GOAL OF THE EXERCISE:
Could you please reproduce the entries exactly, leaving out any pictures?
*** Opening of INPUT RECORDS ***
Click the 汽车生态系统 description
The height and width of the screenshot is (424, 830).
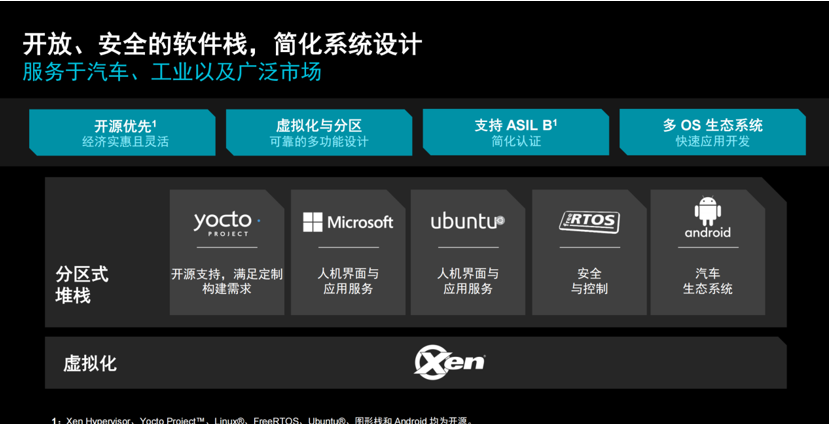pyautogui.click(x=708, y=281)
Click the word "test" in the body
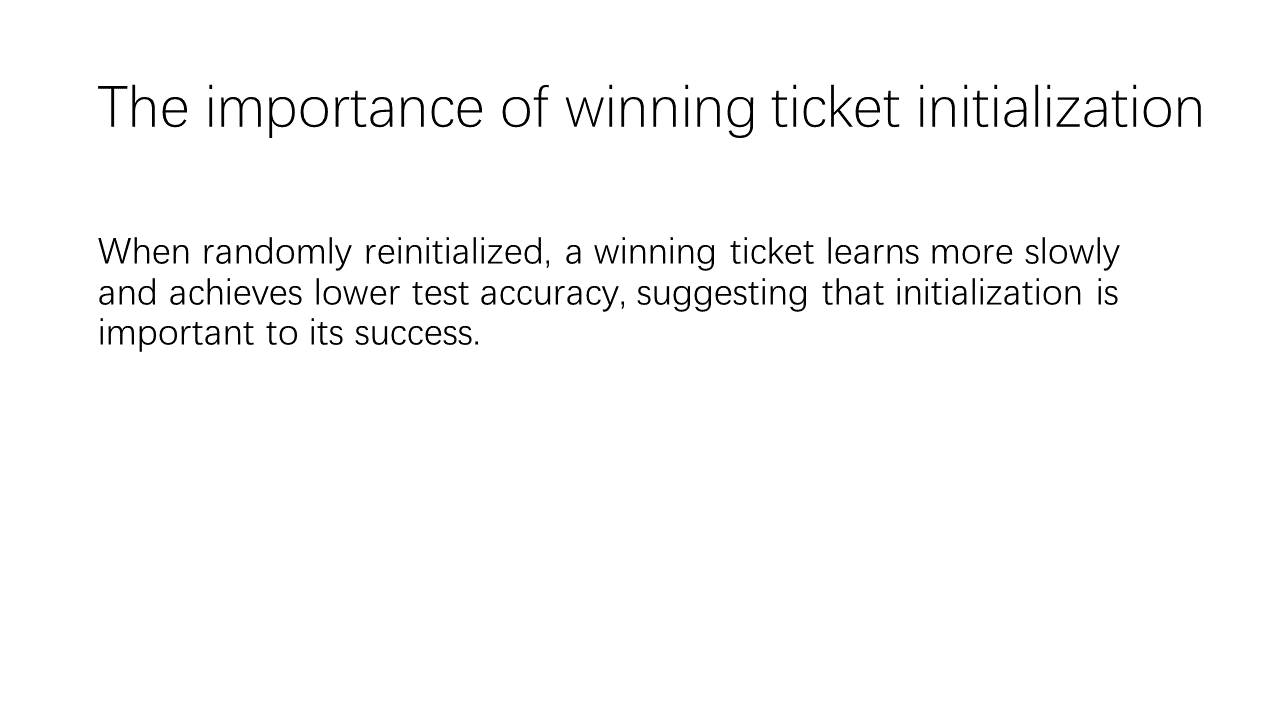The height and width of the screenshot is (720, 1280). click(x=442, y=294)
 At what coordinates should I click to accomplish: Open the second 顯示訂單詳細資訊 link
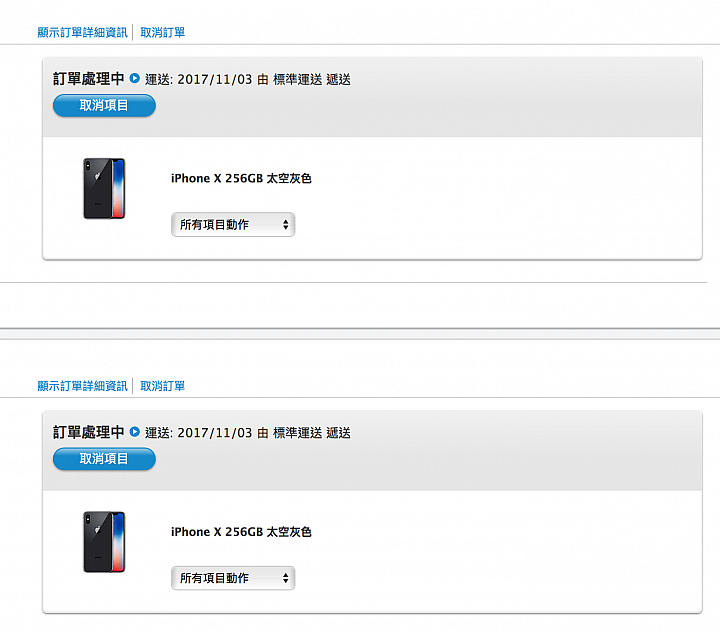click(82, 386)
*** Close of INPUT RECORDS ***
RESPONSE:
Click the 汽车生态系统 description
The height and width of the screenshot is (424, 830).
pyautogui.click(x=708, y=281)
Click the word "test" in the body
The height and width of the screenshot is (720, 1280). click(x=442, y=294)
 At what coordinates should I click to accomplish: Open the second 顯示訂單詳細資訊 link
click(82, 386)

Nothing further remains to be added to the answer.